I am that girl, the fucking brilliant accountant with mental health issues, and crazy baggage. That is who my company hired. I will NEVER bring up either the mental health issues or my baggage in a work context, because I firmly believe that to be irrelevant: everyone is dealing with shit of their own. I was hired to deliver, and I am evaluated on my capacity to deliver, baggage notwithstanding. I expect that of myself and of every other employee in the organization. That I chose to share some of my struggles on this blog is irrelevant. If any coworker choses to read my blog, and as such learns of my struggles – that’s on them. They chose to seek out additional information about me, and I cannot be burdened by their difficulty in assimilating it. I am too busy delivering the value added to the organization that I was hired to deliver. I’ve written this before: I carefully consider every single post, before publishing it. I consider the whether the impacts on myself, or those featured in the stories, are fair. Any post that is published, I am willing to defend and 100% own up to. I anticipate that anyone could read it, from the CEO of my company to the Arch-Bishop of Canada (who does, incidentally, occasionally read my blog), to influential promoters in the dance community, to politicians (true story, one of my followers is a former member of our House of Commons).
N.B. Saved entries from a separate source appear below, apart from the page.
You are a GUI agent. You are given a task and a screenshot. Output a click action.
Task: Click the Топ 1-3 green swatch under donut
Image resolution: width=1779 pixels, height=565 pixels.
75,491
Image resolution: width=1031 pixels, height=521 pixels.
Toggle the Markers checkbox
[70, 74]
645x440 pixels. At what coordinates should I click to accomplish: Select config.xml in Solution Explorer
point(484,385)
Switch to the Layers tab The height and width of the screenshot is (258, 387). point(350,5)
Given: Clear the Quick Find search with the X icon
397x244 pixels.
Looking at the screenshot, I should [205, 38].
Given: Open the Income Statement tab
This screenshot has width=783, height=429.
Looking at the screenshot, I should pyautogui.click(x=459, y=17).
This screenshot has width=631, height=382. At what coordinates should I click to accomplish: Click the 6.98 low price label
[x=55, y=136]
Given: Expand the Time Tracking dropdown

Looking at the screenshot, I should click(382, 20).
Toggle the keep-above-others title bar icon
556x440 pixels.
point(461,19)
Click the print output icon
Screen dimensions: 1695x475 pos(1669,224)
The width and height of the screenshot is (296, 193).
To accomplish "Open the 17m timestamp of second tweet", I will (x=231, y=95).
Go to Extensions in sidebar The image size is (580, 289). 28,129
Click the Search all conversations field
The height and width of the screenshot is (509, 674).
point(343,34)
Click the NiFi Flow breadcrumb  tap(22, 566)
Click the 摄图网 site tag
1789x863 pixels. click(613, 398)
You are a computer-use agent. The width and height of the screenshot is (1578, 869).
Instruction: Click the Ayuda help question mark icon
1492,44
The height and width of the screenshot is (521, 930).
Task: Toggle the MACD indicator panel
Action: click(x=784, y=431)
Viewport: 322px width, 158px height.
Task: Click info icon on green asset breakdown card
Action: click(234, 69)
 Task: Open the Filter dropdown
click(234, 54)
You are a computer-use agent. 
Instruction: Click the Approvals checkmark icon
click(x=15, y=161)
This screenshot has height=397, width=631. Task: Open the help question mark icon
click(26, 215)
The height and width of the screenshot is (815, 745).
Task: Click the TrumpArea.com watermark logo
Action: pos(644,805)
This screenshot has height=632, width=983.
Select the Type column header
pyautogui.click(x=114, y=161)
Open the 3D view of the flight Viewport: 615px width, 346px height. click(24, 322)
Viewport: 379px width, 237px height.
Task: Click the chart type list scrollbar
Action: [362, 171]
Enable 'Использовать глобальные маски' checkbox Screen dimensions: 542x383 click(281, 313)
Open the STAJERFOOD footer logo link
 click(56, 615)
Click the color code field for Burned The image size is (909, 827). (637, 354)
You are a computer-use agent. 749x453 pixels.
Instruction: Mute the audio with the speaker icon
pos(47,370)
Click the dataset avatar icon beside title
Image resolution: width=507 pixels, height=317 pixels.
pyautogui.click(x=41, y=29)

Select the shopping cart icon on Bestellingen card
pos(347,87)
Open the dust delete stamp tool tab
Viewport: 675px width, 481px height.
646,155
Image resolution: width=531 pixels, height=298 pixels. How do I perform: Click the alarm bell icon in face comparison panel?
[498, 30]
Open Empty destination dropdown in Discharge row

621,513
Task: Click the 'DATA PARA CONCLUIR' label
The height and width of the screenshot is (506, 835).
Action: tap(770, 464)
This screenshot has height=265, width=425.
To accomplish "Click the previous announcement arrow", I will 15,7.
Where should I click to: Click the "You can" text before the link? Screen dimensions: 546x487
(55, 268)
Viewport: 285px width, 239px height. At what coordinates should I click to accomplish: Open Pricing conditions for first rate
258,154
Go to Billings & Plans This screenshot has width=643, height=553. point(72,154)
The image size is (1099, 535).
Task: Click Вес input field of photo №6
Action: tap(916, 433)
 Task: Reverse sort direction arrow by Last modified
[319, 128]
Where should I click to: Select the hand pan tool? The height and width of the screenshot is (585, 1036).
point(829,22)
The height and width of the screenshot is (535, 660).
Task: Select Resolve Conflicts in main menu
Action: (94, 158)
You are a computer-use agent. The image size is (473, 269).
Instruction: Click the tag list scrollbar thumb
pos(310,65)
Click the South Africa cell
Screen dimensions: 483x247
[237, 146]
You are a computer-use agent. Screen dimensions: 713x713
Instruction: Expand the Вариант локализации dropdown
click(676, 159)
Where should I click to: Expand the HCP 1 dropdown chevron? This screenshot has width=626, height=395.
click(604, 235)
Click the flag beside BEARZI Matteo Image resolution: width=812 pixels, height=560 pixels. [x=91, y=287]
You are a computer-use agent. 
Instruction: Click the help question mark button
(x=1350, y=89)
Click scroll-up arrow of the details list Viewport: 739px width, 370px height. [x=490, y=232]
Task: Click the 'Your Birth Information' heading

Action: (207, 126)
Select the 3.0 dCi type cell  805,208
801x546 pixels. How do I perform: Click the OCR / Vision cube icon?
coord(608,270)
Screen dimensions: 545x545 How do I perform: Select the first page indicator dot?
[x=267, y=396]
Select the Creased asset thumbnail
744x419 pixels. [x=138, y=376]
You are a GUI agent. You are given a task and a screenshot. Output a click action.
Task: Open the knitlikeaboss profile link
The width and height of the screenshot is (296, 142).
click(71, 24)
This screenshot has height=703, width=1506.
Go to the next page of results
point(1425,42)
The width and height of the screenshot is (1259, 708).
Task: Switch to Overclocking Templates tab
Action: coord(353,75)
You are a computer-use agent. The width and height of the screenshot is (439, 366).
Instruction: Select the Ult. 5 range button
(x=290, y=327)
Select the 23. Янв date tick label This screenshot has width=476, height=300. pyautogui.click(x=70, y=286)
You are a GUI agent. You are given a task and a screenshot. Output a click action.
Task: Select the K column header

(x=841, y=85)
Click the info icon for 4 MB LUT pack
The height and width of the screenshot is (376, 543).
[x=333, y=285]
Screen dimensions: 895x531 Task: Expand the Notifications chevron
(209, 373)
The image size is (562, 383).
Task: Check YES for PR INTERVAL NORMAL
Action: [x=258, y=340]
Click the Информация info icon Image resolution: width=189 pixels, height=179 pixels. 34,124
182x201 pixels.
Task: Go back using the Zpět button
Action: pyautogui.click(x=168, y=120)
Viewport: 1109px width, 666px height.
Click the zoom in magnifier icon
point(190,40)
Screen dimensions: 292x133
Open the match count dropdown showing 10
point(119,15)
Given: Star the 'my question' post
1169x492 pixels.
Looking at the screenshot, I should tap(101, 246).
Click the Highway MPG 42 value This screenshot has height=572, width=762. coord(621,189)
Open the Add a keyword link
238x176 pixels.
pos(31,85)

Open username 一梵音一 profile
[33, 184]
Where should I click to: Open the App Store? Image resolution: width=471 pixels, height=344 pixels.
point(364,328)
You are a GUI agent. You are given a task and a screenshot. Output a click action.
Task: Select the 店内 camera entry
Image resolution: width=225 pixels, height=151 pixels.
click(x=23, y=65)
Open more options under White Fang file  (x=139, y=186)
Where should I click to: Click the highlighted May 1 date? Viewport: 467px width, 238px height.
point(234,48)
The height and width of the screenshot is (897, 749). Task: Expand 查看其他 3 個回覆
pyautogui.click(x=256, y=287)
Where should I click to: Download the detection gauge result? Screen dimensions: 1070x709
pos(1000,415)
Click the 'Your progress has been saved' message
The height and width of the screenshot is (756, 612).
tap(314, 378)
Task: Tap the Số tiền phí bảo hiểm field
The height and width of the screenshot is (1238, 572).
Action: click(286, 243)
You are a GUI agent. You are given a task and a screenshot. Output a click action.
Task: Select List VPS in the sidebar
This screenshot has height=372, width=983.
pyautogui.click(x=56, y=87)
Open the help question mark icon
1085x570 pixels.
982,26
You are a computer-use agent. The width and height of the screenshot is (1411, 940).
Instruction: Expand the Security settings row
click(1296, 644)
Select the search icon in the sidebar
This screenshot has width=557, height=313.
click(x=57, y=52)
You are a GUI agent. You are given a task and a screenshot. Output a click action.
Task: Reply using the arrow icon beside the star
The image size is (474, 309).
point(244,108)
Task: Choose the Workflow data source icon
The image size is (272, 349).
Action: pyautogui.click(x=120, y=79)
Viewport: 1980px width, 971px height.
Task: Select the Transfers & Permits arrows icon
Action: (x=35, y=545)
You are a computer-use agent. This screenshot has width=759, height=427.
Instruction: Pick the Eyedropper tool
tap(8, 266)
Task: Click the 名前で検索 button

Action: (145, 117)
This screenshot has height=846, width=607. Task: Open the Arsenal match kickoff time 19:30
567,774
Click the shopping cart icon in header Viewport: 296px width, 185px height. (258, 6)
Traditionally, in the workforce, people limit what they show their coworkers and employers. They play the game of presenting their best selves, carefully packaging their image and brand. The fact that I do not play that game ruffles feathers and is sometimes perceived as vulgarity or an indication that I am too stupid to play the game. Wrong. I worked 5 years for a Big 4 accounting firm. I can play that game as well as anybody. I just hate it. By playing it, I’m tacitly implying that part of myself should remain hidden – feeding perfectly into my shadow’s game plan to convince me that who I am is not worthy of being. So I chose not to play that game. I chose authenticity and to believe that I will professionally get my just desserts based on my performance and my unquestionable intelligence. Besides, the people that do play that perceptions game? They inevitably end up revealing their true selves eventually, despite their best efforts not to.
Recently a dude in my professional network tried to cause shit with my blog, by sending a careful selection of posts to some individuals that would react unfavorably to them. He did so behind the scenes, thinking I wouldn’t find out. So. What does this tell me? It tells me that this guy, who knows I have a doozy of a story about him, is terrified that I will one day blog about it. And rather than chose to trust in my good judgment – writing about it would violate my principle that my right to self expression must not come at the price someone’s right to privacy – he attempted to force my hand, and create enough headache for me that I would reconsider blogging at all. How cute. He played the game, and he lost, since he revealed all of himself to me through his actions, whereas I have revealed nothing that wasn’t already public information.
You are aware, aren’t you that this could have an impact on your career?
Absolutely. A positive one. Just watch me.